Isle Phelipeaux or IslePhilippeaux – also called Isle Minong[1][2] – is a phantom island supposedly located in Lake Superior. In the late 18th and early 19th centuries, it was believed to be real, and was shown on maps of the era. The island "Phelipeaux" is mentioned in the 1783 Treaty of Paris as a landmark defining the border between the United States and what would later become Canada.
It is thought[by whom?] to be either a fabrication or a mistaken duplication of Isle Royale. Other prominent islands appearing on contemporary maps of Lake Superior which may or may not correspond to real islands are Pontchartrain, Maurepas, and St. Anne's.[3][4]
The islands first appear on a 1742 proof[7] of a map published in 1744 by Jacques-Nicolas Bellin, who used Charlevoix's journal as a source.[8] That map and those based on it show "I. Philippeaux" as an island about the same size as Isle Royale, located midway between that island and the Keweenaw Peninsula.[9] "I. Philippeaux" is drawn with features resembling the actual Isle Royale, and may be an accidental duplication of it under the name given by Charlevoix.[10] The alternate name given by Bellin – "I. Minong" – had been previously applied to Isle Royale,[11] which today bears a prominent ridge by that name.
Across the lake due east of Isle Royale on this map lies "I. Pontchartrain", which is oriented and positioned relative to the southeast shoreline of the lake similarly to Michipicoten Island (which does not appear on the map) and may represent it.[10] Northeast of Pontchartrain is "Isle Maurepas", which has been speculated to be either a duplication of Michipicoten (whose shape it resembles),[10][6] or a misrepresentation of the Slate Islands in the north of the lake (an area poorly represented by Bellin).[5] South of "I. Pontchartrain" is "I. Se.

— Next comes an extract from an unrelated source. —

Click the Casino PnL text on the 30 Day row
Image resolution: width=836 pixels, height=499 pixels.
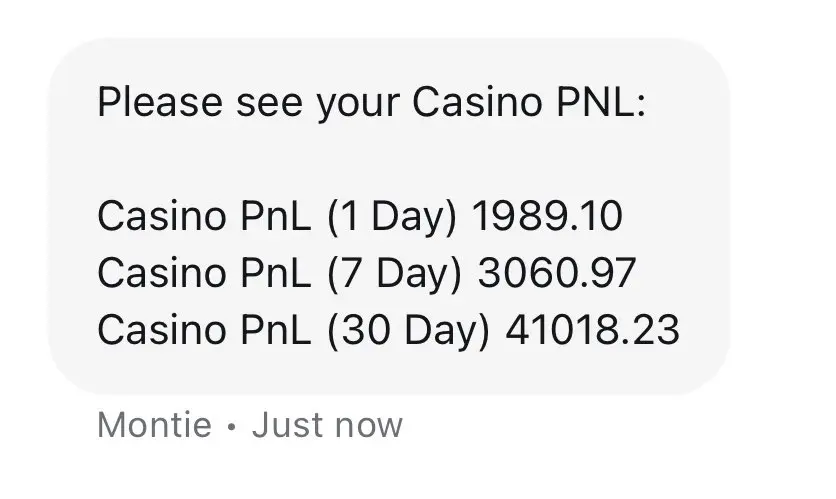(204, 330)
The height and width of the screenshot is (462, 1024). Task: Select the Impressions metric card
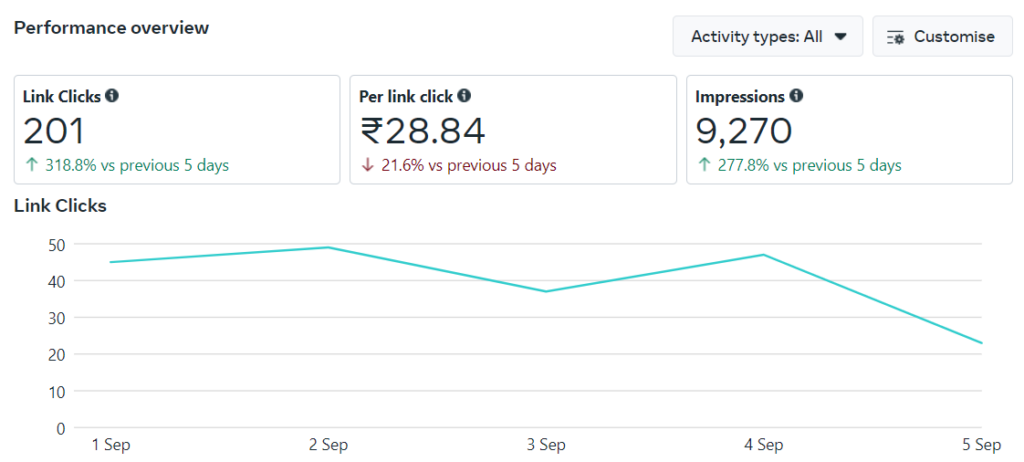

Anne", whose relative size and position resemble that of Caribou Island.
The islands appear essentially the same on the larger 1755 Mitchell Map of the colonies that would later comprise the United States of America, and surrounding territory. The Mitchell Map was widely used, and served as a reference in defining the border between the new United States and the remaining North American territories of the kingdom of George III, following the American Revolutionary War. The 1783 Treaty of Paris describes a portion of the boundary as running "through Lake Superior northward of the Isles Royal and Phelipeaux to the Long Lake. [sic]" During the 1820s, when surveyors were attempting to more precisely stake out the international boundary from Lake of the Woods to Lake Superior, it was determined that "Isle Phelipeaux" did not exist. Surveyors were also unable to determine what body of water was meant by the "Long Lake" referenced in the treaty, and instead followed the Pigeon River from Lake Superior into the Boundary Waters.[12]